At minimum, compensation that is livable is the morally required baseline for pay if humans have rights, such as a right to life and to not be taken advantage of in their professional lives. What exactly constitutes livable wages or salaries would fluctuate with inflation and other factors like the cost of homes, food, and transportation. There is no single economic value for hourly or yearly compensation that is automatically livable. Also, by livable, more than just the absolute lowest pay that literally allows someone to survive is in view. Pay that allows people in ordinary circumstances to steadily save at least steadily, buy necessities, and enjoy some luxuries is livable in a more thorough sense.
Plenty of companies, however, will try to actively sabotage all pay advancement by making raises minimal, infrequent, or untethered to the cost of living or personal merit alike. For instance, a company that only gives $0.50 raises every year, with today's purchasing power in modern America, absolutely does not treat its workers like full persons with lives and needs, the only reason many of them would work professionally in the first place. A company that dangles raises to employees and then fights implementing them disregards the humanity and individuality of its workers.
One objection to granting a raise is that if one person has their compensation adjusted to the cost of living, their personal performance, or their seniority, other employees would also have to have their pay adjusted in order for it to be fair. This could involve significantly increasing the compensation of all sorts of other workers within a company or industry.
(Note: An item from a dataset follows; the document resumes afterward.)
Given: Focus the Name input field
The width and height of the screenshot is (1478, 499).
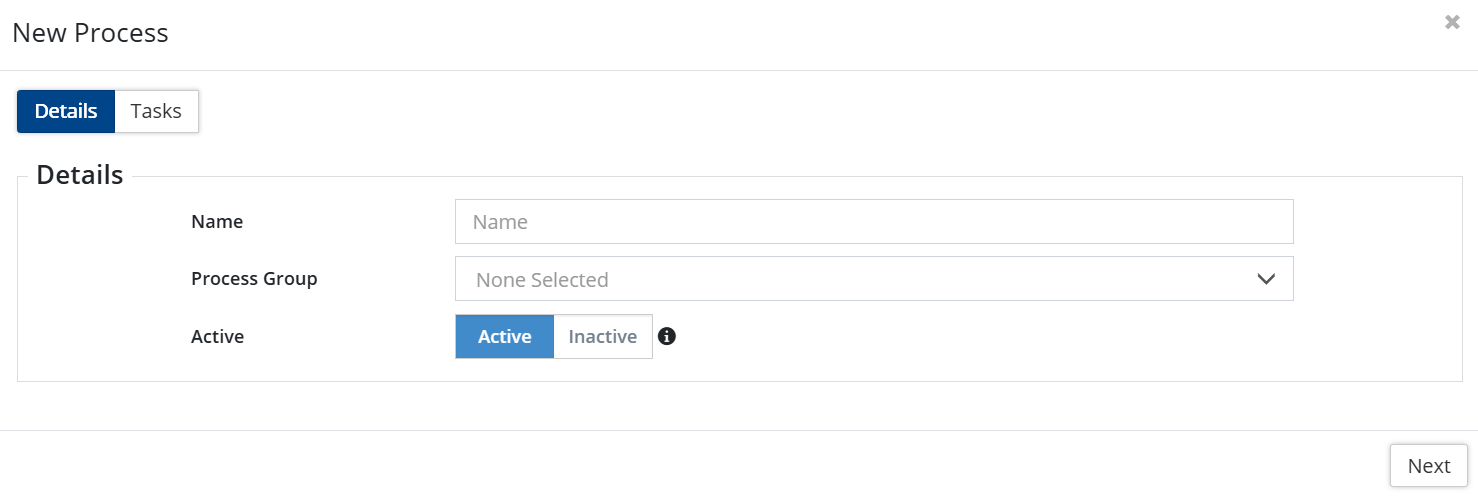Looking at the screenshot, I should coord(873,222).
In an effort to supposedly be fair by not giving one person a deserved or needed raise while not giving the same to others, these companies end up being unfair to practically everyone, depriving them all of what is deserved or needed.
Adjusting compensation through raises in a broad sense might be desperately needed in many organizations. Yes, it could be very costly to employers, but they do not deserve to be in business if they cannot "afford" to pay their workers what is livable and reflective of their personal competences. Some companies that could easily or at least very manageably withstand spending more on pay could still use this fallacious excuse anyway. Whatever false or irrelevant thing they can cling to in an effort to continue their status quo, these selfish parasites of employers will fight harder to resist raises than many employees would fight to secure them.